Stored items
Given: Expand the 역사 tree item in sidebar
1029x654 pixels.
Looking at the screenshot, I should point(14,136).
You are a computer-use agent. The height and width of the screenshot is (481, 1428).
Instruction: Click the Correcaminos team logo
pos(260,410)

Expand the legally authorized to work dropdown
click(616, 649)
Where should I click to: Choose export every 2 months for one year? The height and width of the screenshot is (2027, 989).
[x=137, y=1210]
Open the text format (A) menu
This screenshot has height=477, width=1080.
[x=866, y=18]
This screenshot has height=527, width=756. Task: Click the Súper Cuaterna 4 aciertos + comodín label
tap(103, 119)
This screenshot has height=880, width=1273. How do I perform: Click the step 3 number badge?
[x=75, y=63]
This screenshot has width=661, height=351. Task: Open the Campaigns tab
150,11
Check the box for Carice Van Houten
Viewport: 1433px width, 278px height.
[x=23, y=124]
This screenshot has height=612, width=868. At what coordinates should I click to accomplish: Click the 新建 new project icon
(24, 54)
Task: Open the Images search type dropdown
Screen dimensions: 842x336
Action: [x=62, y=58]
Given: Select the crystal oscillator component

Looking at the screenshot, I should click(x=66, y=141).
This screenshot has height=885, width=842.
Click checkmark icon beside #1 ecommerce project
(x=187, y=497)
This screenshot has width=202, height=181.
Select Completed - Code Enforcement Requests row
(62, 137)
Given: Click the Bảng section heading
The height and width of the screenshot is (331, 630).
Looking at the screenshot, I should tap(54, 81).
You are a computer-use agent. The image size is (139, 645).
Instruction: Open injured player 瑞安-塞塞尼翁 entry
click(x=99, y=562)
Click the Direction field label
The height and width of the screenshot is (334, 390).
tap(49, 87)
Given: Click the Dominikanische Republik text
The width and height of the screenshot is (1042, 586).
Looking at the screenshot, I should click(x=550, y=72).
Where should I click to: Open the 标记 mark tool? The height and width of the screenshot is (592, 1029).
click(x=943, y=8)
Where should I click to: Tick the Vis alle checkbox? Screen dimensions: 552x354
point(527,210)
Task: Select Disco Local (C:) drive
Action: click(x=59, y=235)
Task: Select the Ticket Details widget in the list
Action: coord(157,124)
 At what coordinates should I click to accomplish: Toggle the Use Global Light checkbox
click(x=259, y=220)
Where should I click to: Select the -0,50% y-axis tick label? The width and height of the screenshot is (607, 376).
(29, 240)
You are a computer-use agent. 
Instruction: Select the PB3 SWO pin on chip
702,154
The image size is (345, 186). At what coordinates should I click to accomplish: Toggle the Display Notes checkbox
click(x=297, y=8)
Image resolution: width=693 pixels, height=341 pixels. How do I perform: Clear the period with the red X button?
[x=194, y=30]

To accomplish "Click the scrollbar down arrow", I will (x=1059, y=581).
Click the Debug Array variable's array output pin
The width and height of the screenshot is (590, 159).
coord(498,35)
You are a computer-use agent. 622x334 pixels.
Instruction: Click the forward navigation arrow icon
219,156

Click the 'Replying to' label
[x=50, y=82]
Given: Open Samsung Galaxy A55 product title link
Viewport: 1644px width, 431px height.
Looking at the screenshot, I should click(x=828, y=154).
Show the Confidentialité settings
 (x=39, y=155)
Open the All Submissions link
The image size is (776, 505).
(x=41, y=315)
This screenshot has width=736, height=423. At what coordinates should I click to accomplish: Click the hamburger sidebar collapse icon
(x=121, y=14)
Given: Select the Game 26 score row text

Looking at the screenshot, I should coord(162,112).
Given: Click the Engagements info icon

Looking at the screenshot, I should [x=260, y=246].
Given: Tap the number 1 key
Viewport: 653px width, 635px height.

EXERCISE
All entries should be restated word for word.

WRITTEN ANSWER
Given: Expand the 역사 tree item in sidebar
1029x654 pixels.
Looking at the screenshot, I should point(14,136).
You are a computer-use agent. The height and width of the screenshot is (481, 1428).
Instruction: Click the Correcaminos team logo
pos(260,410)

Expand the legally authorized to work dropdown
click(616, 649)
Where should I click to: Choose export every 2 months for one year? The height and width of the screenshot is (2027, 989).
[x=137, y=1210]
Open the text format (A) menu
This screenshot has height=477, width=1080.
[x=866, y=18]
This screenshot has height=527, width=756. Task: Click the Súper Cuaterna 4 aciertos + comodín label
tap(103, 119)
This screenshot has height=880, width=1273. How do I perform: Click the step 3 number badge?
[x=75, y=63]
This screenshot has width=661, height=351. Task: Open the Campaigns tab
150,11
Check the box for Carice Van Houten
Viewport: 1433px width, 278px height.
[x=23, y=124]
This screenshot has height=612, width=868. At what coordinates should I click to accomplish: Click the 新建 new project icon
(24, 54)
Task: Open the Images search type dropdown
Screen dimensions: 842x336
Action: [x=62, y=58]
Given: Select the crystal oscillator component

Looking at the screenshot, I should click(x=66, y=141).
This screenshot has height=885, width=842.
Click checkmark icon beside #1 ecommerce project
(x=187, y=497)
This screenshot has width=202, height=181.
Select Completed - Code Enforcement Requests row
(62, 137)
Given: Click the Bảng section heading
The height and width of the screenshot is (331, 630).
Looking at the screenshot, I should tap(54, 81).
You are a computer-use agent. The image size is (139, 645).
Instruction: Open injured player 瑞安-塞塞尼翁 entry
click(x=99, y=562)
Click the Direction field label
The height and width of the screenshot is (334, 390).
tap(49, 87)
Given: Click the Dominikanische Republik text
The width and height of the screenshot is (1042, 586).
Looking at the screenshot, I should click(x=550, y=72).
Where should I click to: Open the 标记 mark tool? The height and width of the screenshot is (592, 1029).
click(x=943, y=8)
Where should I click to: Tick the Vis alle checkbox? Screen dimensions: 552x354
point(527,210)
Task: Select Disco Local (C:) drive
Action: click(x=59, y=235)
Task: Select the Ticket Details widget in the list
Action: coord(157,124)
 At what coordinates should I click to accomplish: Toggle the Use Global Light checkbox
click(x=259, y=220)
Where should I click to: Select the -0,50% y-axis tick label? The width and height of the screenshot is (607, 376).
(29, 240)
You are a computer-use agent. 
Instruction: Select the PB3 SWO pin on chip
702,154
The image size is (345, 186). At what coordinates should I click to accomplish: Toggle the Display Notes checkbox
click(x=297, y=8)
Image resolution: width=693 pixels, height=341 pixels. How do I perform: Clear the period with the red X button?
[x=194, y=30]

To accomplish "Click the scrollbar down arrow", I will (x=1059, y=581).
Click the Debug Array variable's array output pin
The width and height of the screenshot is (590, 159).
coord(498,35)
You are a computer-use agent. 622x334 pixels.
Instruction: Click the forward navigation arrow icon
219,156

Click the 'Replying to' label
[x=50, y=82]
Given: Open Samsung Galaxy A55 product title link
Viewport: 1644px width, 431px height.
Looking at the screenshot, I should click(x=828, y=154).
Show the Confidentialité settings
 (x=39, y=155)
Open the All Submissions link
The image size is (776, 505).
(x=41, y=315)
This screenshot has width=736, height=423. At what coordinates should I click to accomplish: Click the hamburger sidebar collapse icon
(x=121, y=14)
Given: Select the Game 26 score row text

Looking at the screenshot, I should coord(162,112).
Given: Click the Engagements info icon

Looking at the screenshot, I should [x=260, y=246].
Given: Tap the number 1 key
Viewport: 653px width, 635px height.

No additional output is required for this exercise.